Written exercise: Repeat each of the rows below verbatim, keeping every character the same.

Dataset content:
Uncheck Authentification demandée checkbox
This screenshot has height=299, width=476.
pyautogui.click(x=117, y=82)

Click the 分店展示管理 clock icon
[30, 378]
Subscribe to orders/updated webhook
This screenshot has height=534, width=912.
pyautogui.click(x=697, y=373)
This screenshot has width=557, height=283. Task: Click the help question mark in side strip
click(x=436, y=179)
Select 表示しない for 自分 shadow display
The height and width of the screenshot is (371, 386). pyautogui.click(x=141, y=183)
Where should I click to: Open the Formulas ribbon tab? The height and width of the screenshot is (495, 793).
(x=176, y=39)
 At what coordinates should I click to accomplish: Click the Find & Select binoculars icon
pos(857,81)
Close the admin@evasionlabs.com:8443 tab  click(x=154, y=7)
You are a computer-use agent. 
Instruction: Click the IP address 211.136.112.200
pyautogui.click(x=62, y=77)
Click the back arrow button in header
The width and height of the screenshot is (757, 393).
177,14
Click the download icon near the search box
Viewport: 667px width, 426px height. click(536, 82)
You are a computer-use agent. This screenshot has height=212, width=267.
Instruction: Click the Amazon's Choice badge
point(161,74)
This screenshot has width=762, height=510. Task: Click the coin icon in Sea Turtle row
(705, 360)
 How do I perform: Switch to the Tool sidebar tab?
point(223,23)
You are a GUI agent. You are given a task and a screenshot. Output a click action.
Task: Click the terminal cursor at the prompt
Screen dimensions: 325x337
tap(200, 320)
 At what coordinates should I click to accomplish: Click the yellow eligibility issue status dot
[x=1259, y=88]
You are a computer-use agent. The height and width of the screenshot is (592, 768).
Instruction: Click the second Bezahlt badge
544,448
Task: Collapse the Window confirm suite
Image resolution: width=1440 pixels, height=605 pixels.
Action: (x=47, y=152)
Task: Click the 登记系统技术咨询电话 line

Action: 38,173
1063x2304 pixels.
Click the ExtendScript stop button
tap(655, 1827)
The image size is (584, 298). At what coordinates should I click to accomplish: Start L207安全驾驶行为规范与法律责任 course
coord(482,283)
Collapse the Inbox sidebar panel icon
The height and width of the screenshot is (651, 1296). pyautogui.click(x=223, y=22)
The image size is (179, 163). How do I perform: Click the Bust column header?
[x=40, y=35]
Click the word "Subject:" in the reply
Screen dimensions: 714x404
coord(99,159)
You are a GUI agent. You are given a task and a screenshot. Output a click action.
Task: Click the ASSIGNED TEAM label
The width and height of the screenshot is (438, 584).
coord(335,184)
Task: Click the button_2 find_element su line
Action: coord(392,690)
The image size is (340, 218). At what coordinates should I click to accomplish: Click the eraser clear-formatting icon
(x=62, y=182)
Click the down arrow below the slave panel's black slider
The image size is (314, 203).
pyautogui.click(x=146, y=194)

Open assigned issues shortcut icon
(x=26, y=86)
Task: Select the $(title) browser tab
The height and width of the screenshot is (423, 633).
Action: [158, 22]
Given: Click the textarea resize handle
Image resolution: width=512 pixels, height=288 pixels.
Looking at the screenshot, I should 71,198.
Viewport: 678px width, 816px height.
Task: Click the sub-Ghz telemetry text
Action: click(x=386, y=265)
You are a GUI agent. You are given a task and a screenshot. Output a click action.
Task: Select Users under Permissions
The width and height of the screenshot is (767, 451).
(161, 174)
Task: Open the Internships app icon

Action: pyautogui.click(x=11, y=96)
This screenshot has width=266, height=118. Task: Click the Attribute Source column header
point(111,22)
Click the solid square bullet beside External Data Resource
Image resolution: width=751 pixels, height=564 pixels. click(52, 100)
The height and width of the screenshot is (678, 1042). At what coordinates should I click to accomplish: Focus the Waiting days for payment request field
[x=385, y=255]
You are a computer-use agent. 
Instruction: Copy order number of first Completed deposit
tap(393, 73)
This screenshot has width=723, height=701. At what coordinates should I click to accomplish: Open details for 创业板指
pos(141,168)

Response:
Uncheck Authentification demandée checkbox
This screenshot has height=299, width=476.
pyautogui.click(x=117, y=82)

Click the 分店展示管理 clock icon
[30, 378]
Subscribe to orders/updated webhook
This screenshot has height=534, width=912.
pyautogui.click(x=697, y=373)
This screenshot has width=557, height=283. Task: Click the help question mark in side strip
click(x=436, y=179)
Select 表示しない for 自分 shadow display
The height and width of the screenshot is (371, 386). pyautogui.click(x=141, y=183)
Where should I click to: Open the Formulas ribbon tab? The height and width of the screenshot is (495, 793).
(x=176, y=39)
 At what coordinates should I click to accomplish: Click the Find & Select binoculars icon
pos(857,81)
Close the admin@evasionlabs.com:8443 tab  click(x=154, y=7)
You are a computer-use agent. 
Instruction: Click the IP address 211.136.112.200
pyautogui.click(x=62, y=77)
Click the back arrow button in header
The width and height of the screenshot is (757, 393).
177,14
Click the download icon near the search box
Viewport: 667px width, 426px height. click(536, 82)
You are a computer-use agent. This screenshot has height=212, width=267.
Instruction: Click the Amazon's Choice badge
point(161,74)
This screenshot has width=762, height=510. Task: Click the coin icon in Sea Turtle row
(705, 360)
 How do I perform: Switch to the Tool sidebar tab?
point(223,23)
You are a GUI agent. You are given a task and a screenshot. Output a click action.
Task: Click the terminal cursor at the prompt
Screen dimensions: 325x337
tap(200, 320)
 At what coordinates should I click to accomplish: Click the yellow eligibility issue status dot
[x=1259, y=88]
You are a computer-use agent. The height and width of the screenshot is (592, 768).
Instruction: Click the second Bezahlt badge
544,448
Task: Collapse the Window confirm suite
Image resolution: width=1440 pixels, height=605 pixels.
Action: (x=47, y=152)
Task: Click the 登记系统技术咨询电话 line

Action: 38,173
1063x2304 pixels.
Click the ExtendScript stop button
tap(655, 1827)
The image size is (584, 298). At what coordinates should I click to accomplish: Start L207安全驾驶行为规范与法律责任 course
coord(482,283)
Collapse the Inbox sidebar panel icon
The height and width of the screenshot is (651, 1296). pyautogui.click(x=223, y=22)
The image size is (179, 163). How do I perform: Click the Bust column header?
[x=40, y=35]
Click the word "Subject:" in the reply
Screen dimensions: 714x404
coord(99,159)
You are a GUI agent. You are given a task and a screenshot. Output a click action.
Task: Click the ASSIGNED TEAM label
The width and height of the screenshot is (438, 584).
coord(335,184)
Task: Click the button_2 find_element su line
Action: coord(392,690)
The image size is (340, 218). At what coordinates should I click to accomplish: Click the eraser clear-formatting icon
(x=62, y=182)
Click the down arrow below the slave panel's black slider
The image size is (314, 203).
pyautogui.click(x=146, y=194)

Open assigned issues shortcut icon
(x=26, y=86)
Task: Select the $(title) browser tab
The height and width of the screenshot is (423, 633).
Action: [158, 22]
Given: Click the textarea resize handle
Image resolution: width=512 pixels, height=288 pixels.
Looking at the screenshot, I should 71,198.
Viewport: 678px width, 816px height.
Task: Click the sub-Ghz telemetry text
Action: click(x=386, y=265)
You are a GUI agent. You are given a task and a screenshot. Output a click action.
Task: Select Users under Permissions
The width and height of the screenshot is (767, 451).
(161, 174)
Task: Open the Internships app icon

Action: pyautogui.click(x=11, y=96)
This screenshot has width=266, height=118. Task: Click the Attribute Source column header
point(111,22)
Click the solid square bullet beside External Data Resource
Image resolution: width=751 pixels, height=564 pixels. click(52, 100)
The height and width of the screenshot is (678, 1042). At what coordinates should I click to accomplish: Focus the Waiting days for payment request field
[x=385, y=255]
You are a computer-use agent. 
Instruction: Copy order number of first Completed deposit
tap(393, 73)
This screenshot has width=723, height=701. At what coordinates should I click to accomplish: Open details for 创业板指
pos(141,168)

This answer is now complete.